Task prompt – Copy the lines from the line containing "Task: Tap the vmware logo" up to and including the line containing "click(x=181, y=258)", reproducing each one without any change.

Extracted data entries
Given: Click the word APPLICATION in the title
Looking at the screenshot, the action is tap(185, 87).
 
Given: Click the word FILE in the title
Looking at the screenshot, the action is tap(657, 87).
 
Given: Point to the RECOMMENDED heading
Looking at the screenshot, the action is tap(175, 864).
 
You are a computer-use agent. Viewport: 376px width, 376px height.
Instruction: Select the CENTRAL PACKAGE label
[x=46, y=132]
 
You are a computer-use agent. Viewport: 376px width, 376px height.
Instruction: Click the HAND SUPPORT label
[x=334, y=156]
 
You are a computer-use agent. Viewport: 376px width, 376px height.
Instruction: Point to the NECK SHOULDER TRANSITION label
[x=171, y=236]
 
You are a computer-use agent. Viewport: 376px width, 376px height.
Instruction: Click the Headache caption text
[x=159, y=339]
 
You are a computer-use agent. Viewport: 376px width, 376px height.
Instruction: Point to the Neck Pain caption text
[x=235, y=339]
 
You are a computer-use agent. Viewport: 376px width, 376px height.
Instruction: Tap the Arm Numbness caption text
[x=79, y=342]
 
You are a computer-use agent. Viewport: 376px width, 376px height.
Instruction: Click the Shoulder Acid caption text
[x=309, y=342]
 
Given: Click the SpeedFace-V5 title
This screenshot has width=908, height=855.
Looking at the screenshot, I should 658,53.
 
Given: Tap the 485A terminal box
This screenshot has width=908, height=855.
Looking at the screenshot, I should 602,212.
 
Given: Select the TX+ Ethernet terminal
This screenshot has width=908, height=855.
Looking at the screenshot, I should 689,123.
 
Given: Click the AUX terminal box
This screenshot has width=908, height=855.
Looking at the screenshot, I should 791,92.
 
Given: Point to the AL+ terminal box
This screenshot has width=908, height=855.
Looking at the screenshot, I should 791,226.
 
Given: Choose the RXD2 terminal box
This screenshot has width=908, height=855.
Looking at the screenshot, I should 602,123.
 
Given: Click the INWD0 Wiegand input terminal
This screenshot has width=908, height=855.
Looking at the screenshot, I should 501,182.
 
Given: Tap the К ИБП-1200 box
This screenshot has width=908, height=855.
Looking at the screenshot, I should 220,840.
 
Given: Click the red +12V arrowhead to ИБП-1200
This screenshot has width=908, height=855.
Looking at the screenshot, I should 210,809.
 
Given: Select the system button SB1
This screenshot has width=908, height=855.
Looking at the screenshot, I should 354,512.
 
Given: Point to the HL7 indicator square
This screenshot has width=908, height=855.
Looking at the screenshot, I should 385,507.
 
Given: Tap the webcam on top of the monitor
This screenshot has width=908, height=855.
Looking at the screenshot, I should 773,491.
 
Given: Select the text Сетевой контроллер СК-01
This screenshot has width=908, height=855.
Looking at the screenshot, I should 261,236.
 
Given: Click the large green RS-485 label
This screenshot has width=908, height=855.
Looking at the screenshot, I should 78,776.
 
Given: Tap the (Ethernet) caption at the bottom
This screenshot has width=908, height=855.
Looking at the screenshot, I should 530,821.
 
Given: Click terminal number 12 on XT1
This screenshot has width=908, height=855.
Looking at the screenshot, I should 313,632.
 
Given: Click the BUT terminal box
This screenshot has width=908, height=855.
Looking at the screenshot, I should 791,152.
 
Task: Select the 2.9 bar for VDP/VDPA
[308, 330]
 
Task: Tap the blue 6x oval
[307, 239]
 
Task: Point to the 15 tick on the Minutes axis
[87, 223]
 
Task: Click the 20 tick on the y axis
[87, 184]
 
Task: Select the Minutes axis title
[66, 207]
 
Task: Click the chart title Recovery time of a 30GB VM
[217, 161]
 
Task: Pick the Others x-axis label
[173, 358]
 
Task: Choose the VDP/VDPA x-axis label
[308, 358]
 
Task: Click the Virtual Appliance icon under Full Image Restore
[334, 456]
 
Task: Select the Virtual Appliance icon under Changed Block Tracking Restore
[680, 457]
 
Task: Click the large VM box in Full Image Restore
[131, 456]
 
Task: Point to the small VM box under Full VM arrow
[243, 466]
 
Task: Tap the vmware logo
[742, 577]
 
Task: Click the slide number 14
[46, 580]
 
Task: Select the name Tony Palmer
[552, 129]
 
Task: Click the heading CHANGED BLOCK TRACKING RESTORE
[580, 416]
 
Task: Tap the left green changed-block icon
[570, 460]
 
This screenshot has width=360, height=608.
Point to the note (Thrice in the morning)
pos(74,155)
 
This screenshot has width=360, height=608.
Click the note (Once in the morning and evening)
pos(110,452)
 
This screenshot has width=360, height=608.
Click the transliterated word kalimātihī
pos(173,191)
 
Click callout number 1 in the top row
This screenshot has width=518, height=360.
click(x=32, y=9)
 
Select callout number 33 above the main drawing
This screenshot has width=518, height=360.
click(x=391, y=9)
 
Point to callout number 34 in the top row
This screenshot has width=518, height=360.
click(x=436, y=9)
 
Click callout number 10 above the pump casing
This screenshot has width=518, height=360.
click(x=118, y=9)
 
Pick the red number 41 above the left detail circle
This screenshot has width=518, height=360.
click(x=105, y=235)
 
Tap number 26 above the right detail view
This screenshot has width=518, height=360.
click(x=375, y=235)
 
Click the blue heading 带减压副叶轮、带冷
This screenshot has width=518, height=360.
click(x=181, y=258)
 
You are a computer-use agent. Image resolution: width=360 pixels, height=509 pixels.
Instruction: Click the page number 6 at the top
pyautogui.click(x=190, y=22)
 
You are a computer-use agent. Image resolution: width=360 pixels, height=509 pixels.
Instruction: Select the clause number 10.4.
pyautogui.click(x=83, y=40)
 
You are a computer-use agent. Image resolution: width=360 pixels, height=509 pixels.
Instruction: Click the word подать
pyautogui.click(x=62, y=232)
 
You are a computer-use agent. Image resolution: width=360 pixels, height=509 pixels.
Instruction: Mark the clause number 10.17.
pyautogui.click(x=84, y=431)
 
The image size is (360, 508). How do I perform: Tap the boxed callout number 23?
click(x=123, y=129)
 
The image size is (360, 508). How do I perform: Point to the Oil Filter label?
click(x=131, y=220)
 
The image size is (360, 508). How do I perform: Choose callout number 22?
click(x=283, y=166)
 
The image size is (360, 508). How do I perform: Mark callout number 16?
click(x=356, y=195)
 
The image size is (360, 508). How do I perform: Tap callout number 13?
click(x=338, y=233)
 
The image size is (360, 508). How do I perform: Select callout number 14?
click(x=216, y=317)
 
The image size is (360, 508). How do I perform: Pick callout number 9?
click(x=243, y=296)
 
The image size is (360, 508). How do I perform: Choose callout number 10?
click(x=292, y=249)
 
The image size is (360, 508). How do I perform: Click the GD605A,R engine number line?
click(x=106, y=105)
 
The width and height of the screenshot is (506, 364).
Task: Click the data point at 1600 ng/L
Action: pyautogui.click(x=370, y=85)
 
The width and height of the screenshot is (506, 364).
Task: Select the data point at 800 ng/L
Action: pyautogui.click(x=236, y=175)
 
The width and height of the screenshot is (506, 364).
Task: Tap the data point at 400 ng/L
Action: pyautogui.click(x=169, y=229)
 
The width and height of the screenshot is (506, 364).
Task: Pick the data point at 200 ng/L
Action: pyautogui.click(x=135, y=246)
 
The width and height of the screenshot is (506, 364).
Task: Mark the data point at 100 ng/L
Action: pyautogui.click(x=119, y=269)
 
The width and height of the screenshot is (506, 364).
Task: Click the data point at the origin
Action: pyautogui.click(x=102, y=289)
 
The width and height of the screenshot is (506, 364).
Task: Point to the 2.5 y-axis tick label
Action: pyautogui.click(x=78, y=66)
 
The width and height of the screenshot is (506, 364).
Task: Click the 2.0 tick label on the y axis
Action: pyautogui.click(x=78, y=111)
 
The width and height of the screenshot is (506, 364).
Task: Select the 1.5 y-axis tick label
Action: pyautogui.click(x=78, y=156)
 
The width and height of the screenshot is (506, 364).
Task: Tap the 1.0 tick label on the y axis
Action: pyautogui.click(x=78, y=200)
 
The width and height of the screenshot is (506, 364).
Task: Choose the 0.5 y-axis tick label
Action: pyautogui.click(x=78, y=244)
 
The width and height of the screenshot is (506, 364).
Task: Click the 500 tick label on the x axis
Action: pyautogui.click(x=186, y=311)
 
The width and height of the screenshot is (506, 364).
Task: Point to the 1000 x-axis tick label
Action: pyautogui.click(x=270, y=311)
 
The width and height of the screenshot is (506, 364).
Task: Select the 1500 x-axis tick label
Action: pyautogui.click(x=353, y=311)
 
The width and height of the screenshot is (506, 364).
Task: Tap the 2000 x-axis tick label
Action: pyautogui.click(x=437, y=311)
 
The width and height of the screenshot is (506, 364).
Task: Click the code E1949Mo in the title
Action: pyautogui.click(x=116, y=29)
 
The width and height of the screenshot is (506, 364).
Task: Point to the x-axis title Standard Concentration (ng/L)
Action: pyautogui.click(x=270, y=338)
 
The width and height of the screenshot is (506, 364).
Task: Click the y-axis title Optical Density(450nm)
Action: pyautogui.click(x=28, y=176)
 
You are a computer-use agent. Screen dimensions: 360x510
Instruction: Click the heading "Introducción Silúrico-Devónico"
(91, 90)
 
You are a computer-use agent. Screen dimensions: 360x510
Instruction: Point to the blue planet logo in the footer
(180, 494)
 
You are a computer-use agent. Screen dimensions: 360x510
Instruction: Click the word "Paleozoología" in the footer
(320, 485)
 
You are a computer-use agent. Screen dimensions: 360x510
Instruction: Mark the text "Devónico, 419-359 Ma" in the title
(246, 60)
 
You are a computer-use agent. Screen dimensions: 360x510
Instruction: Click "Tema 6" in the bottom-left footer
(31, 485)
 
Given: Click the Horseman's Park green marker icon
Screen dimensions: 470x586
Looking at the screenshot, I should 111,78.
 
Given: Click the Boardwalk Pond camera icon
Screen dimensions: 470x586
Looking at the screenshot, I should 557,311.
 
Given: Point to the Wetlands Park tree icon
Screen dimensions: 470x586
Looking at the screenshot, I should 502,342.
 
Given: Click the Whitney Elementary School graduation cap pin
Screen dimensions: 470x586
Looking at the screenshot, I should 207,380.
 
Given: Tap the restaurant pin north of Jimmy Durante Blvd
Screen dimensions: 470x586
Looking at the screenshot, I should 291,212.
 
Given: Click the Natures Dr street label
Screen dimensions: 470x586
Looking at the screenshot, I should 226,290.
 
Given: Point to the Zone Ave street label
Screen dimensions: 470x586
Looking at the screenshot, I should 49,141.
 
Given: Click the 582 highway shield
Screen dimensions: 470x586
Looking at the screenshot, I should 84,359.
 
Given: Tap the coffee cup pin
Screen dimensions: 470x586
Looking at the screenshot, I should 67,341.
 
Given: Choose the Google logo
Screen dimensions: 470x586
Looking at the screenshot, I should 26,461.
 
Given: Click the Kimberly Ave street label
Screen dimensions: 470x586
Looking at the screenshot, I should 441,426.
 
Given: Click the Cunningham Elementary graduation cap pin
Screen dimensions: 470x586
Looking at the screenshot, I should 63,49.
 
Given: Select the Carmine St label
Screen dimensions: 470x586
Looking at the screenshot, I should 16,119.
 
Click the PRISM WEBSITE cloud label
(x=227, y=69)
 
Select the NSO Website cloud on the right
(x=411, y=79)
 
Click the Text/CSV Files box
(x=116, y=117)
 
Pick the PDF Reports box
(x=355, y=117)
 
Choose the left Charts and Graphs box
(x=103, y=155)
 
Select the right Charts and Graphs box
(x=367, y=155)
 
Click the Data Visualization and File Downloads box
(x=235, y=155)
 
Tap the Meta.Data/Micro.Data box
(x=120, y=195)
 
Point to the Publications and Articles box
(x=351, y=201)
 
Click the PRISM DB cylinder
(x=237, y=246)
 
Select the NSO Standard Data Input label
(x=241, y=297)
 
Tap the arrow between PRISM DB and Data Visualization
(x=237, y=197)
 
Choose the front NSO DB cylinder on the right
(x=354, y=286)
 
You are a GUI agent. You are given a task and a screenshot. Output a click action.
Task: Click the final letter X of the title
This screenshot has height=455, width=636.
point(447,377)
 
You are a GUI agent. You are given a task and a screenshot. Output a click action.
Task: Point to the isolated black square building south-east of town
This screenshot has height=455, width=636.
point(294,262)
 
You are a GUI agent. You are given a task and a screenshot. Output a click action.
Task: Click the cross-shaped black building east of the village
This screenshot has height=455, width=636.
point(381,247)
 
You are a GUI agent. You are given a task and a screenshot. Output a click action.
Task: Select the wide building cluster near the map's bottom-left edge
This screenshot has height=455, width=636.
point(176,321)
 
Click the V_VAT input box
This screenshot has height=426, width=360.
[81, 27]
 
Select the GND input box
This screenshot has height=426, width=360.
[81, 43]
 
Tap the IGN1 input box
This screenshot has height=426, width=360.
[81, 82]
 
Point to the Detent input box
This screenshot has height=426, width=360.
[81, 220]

Response below –
Task: Tap the vmware logo
[742, 577]
 
Task: Click the slide number 14
[46, 580]
 
Task: Select the name Tony Palmer
[552, 129]
 
Task: Click the heading CHANGED BLOCK TRACKING RESTORE
[580, 416]
 
Task: Tap the left green changed-block icon
[570, 460]
 
This screenshot has width=360, height=608.
Point to the note (Thrice in the morning)
pos(74,155)
 
This screenshot has width=360, height=608.
Click the note (Once in the morning and evening)
pos(110,452)
 
This screenshot has width=360, height=608.
Click the transliterated word kalimātihī
pos(173,191)
 
Click callout number 1 in the top row
This screenshot has width=518, height=360.
click(x=32, y=9)
 
Select callout number 33 above the main drawing
This screenshot has width=518, height=360.
click(x=391, y=9)
 
Point to callout number 34 in the top row
This screenshot has width=518, height=360.
click(x=436, y=9)
 
Click callout number 10 above the pump casing
This screenshot has width=518, height=360.
click(x=118, y=9)
 
Pick the red number 41 above the left detail circle
This screenshot has width=518, height=360.
click(x=105, y=235)
 
Tap number 26 above the right detail view
This screenshot has width=518, height=360.
click(x=375, y=235)
 
Click the blue heading 带减压副叶轮、带冷
This screenshot has width=518, height=360.
click(x=181, y=258)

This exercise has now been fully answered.